• Work required
Output every line of the entries below as a numbered list, leaving out the blank lines.

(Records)

** Start **

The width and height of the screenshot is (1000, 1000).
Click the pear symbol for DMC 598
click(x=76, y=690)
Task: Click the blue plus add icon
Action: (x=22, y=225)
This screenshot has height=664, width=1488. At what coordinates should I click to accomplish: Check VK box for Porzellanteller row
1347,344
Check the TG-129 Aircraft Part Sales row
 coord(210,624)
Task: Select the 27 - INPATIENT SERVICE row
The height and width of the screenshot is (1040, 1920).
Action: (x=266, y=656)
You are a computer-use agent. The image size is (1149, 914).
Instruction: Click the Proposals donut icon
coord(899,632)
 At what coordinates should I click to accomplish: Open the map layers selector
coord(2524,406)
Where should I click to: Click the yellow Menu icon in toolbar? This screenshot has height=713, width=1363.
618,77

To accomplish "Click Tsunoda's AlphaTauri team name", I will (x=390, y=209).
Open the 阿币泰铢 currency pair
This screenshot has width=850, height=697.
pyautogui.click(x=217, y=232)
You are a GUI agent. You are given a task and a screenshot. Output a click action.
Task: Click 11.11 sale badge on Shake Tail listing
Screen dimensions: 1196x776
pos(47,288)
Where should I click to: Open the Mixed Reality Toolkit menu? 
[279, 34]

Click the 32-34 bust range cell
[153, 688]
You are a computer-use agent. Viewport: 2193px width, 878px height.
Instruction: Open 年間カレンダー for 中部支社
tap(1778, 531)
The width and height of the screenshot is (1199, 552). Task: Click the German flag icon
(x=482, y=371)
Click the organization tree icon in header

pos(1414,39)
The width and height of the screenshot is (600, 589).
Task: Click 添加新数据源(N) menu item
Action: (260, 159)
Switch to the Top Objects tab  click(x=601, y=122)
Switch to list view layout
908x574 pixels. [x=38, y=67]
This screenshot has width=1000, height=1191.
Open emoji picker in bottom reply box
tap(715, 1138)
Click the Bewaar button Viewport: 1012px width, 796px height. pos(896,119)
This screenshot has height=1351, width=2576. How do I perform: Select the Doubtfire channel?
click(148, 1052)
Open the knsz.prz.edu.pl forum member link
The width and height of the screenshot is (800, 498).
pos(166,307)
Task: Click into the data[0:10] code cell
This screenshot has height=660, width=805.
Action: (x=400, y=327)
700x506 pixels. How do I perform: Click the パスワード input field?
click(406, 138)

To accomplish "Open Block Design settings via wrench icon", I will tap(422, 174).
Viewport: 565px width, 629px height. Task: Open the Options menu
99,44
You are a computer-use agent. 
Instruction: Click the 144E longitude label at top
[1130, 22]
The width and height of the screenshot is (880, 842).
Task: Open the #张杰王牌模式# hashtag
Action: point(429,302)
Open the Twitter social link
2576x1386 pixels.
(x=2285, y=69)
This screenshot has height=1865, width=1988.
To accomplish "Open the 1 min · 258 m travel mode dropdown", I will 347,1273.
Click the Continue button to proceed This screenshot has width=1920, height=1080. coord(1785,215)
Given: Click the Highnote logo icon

** End **

• Exercise answer
1. The width and height of the screenshot is (1000, 1000).
2. Click the pear symbol for DMC 598
3. click(x=76, y=690)
4. Task: Click the blue plus add icon
5. Action: (x=22, y=225)
6. This screenshot has height=664, width=1488. At what coordinates should I click to accomplish: Check VK box for Porzellanteller row
7. 1347,344
8. Check the TG-129 Aircraft Part Sales row
9.  coord(210,624)
10. Task: Select the 27 - INPATIENT SERVICE row
11. The height and width of the screenshot is (1040, 1920).
12. Action: (x=266, y=656)
13. You are a computer-use agent. The image size is (1149, 914).
14. Instruction: Click the Proposals donut icon
15. coord(899,632)
16.  At what coordinates should I click to accomplish: Open the map layers selector
17. coord(2524,406)
18. Where should I click to: Click the yellow Menu icon in toolbar? This screenshot has height=713, width=1363.
19. 618,77
20. To accomplish "Click Tsunoda's AlphaTauri team name", I will (x=390, y=209).
21. Open the 阿币泰铢 currency pair
22. This screenshot has width=850, height=697.
23. pyautogui.click(x=217, y=232)
24. You are a GUI agent. You are given a task and a screenshot. Output a click action.
25. Task: Click 11.11 sale badge on Shake Tail listing
26. Screen dimensions: 1196x776
27. pos(47,288)
28. Where should I click to: Open the Mixed Reality Toolkit menu? 
29. [279, 34]
30. Click the 32-34 bust range cell
31. [153, 688]
32. You are a computer-use agent. Viewport: 2193px width, 878px height.
33. Instruction: Open 年間カレンダー for 中部支社
34. tap(1778, 531)
35. The width and height of the screenshot is (1199, 552). Task: Click the German flag icon
36. (x=482, y=371)
37. Click the organization tree icon in header
38. pos(1414,39)
39. The width and height of the screenshot is (600, 589).
40. Task: Click 添加新数据源(N) menu item
41. Action: (260, 159)
42. Switch to the Top Objects tab  click(x=601, y=122)
43. Switch to list view layout
44. 908x574 pixels. [x=38, y=67]
45. This screenshot has width=1000, height=1191.
46. Open emoji picker in bottom reply box
47. tap(715, 1138)
48. Click the Bewaar button Viewport: 1012px width, 796px height. pos(896,119)
49. This screenshot has height=1351, width=2576. How do I perform: Select the Doubtfire channel?
50. click(148, 1052)
51. Open the knsz.prz.edu.pl forum member link
52. The width and height of the screenshot is (800, 498).
53. pos(166,307)
54. Task: Click into the data[0:10] code cell
55. This screenshot has height=660, width=805.
56. Action: (x=400, y=327)
57. 700x506 pixels. How do I perform: Click the パスワード input field?
58. click(406, 138)
59. To accomplish "Open Block Design settings via wrench icon", I will tap(422, 174).
60. Viewport: 565px width, 629px height. Task: Open the Options menu
61. 99,44
62. You are a computer-use agent. 
63. Instruction: Click the 144E longitude label at top
64. [1130, 22]
65. The width and height of the screenshot is (880, 842).
66. Task: Open the #张杰王牌模式# hashtag
67. Action: point(429,302)
68. Open the Twitter social link
69. 2576x1386 pixels.
70. (x=2285, y=69)
71. This screenshot has height=1865, width=1988.
72. To accomplish "Open the 1 min · 258 m travel mode dropdown", I will 347,1273.
73. Click the Continue button to proceed This screenshot has width=1920, height=1080. coord(1785,215)
74. Given: Click the Highnote logo icon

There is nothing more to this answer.